## TASK DATA
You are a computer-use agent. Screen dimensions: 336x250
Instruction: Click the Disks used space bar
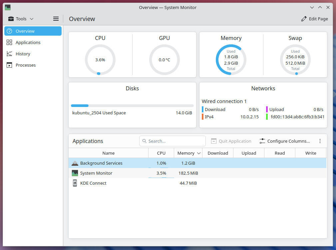(x=132, y=106)
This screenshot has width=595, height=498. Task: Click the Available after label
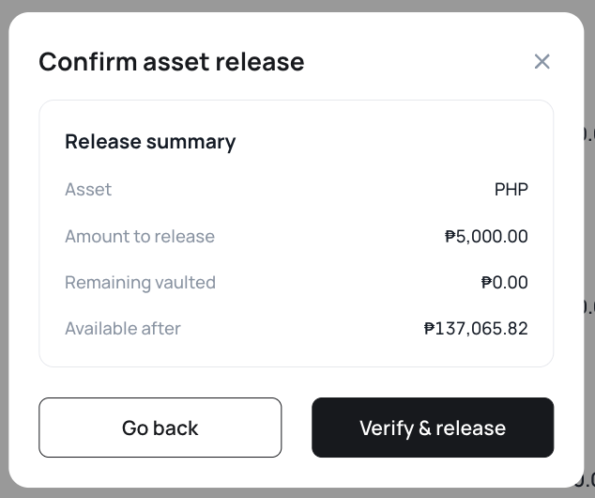(x=123, y=329)
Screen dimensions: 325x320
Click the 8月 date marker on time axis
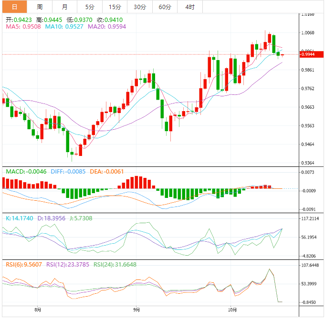39,309
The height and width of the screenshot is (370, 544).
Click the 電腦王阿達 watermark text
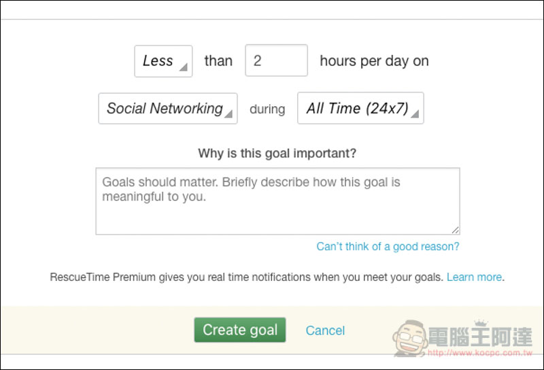click(480, 337)
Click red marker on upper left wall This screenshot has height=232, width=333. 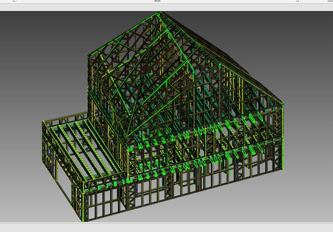click(x=94, y=72)
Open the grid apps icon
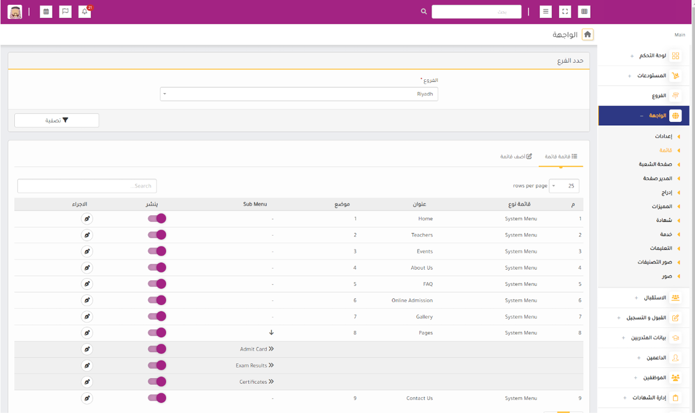 pyautogui.click(x=584, y=12)
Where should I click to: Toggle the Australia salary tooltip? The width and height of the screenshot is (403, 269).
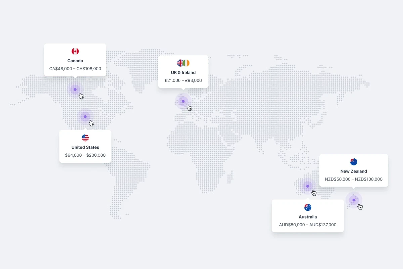pos(308,216)
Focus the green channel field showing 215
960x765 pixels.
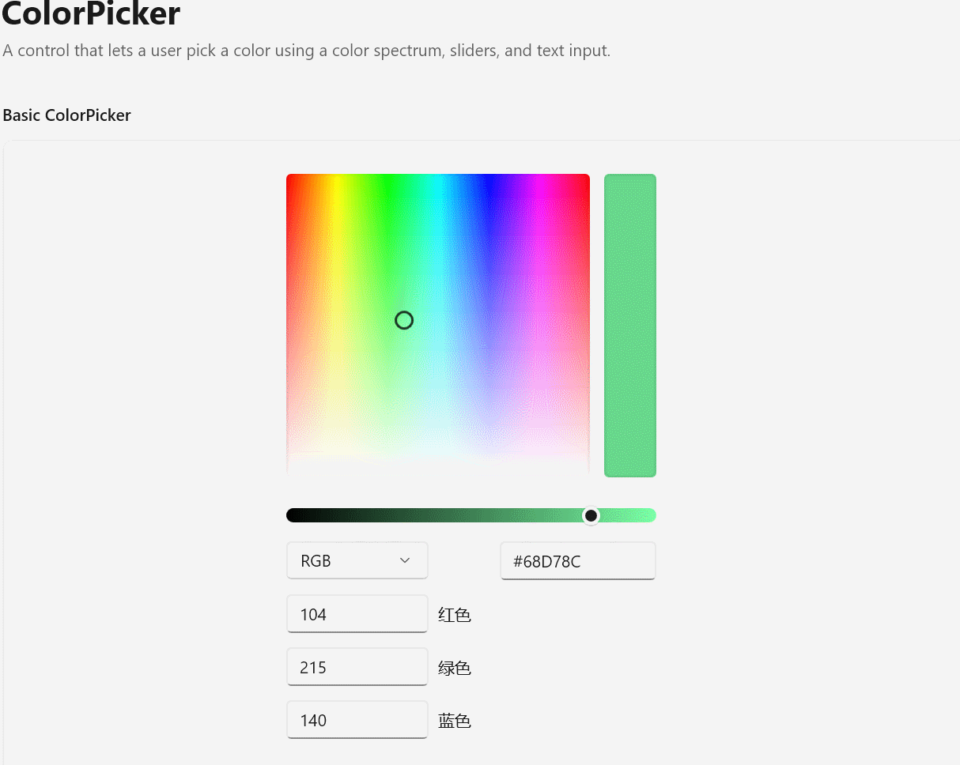click(357, 667)
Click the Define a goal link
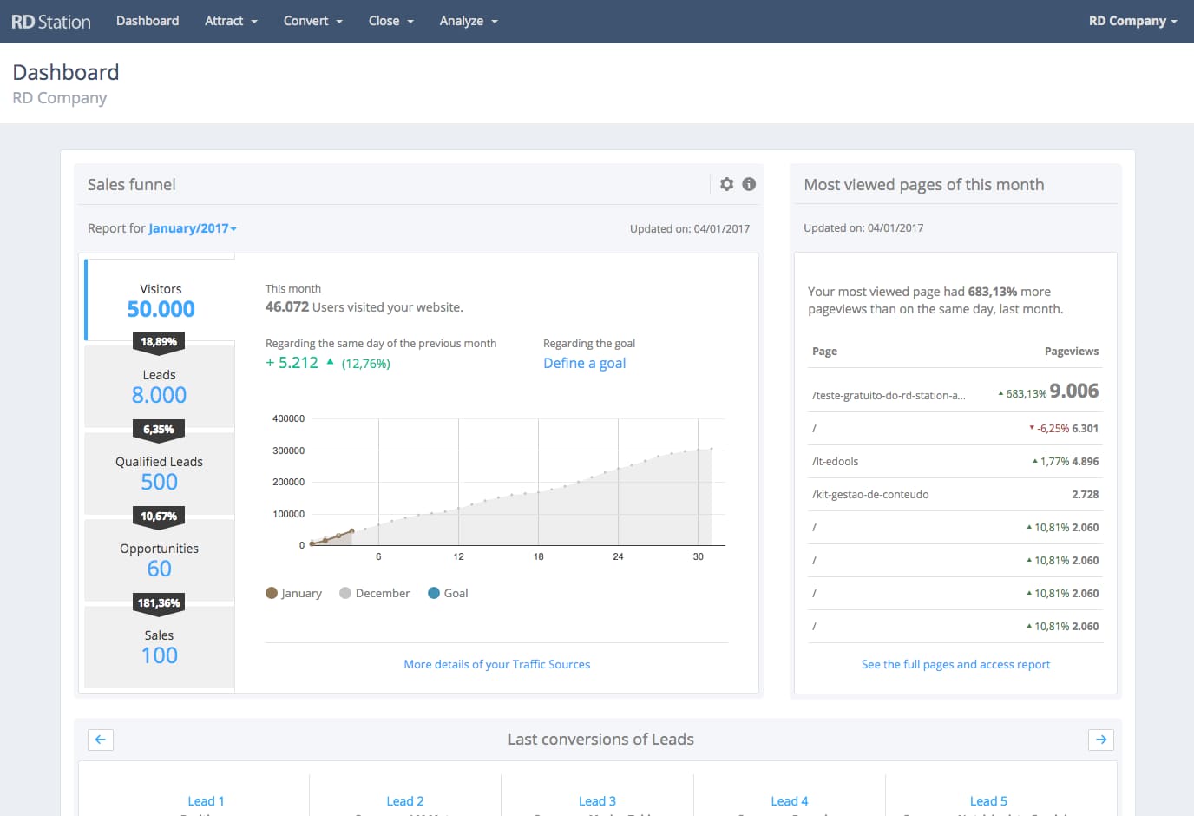The height and width of the screenshot is (816, 1194). click(584, 363)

## ACTIVITY
Leave the pictures aside and transcribe only the lines from the one holding "Focus the green channel field showing 215" through the final line of the records above.

## OUTPUT OF THE TASK
Focus the green channel field showing 215
960x765 pixels.
click(357, 667)
Click the Define a goal link
The height and width of the screenshot is (816, 1194). click(584, 363)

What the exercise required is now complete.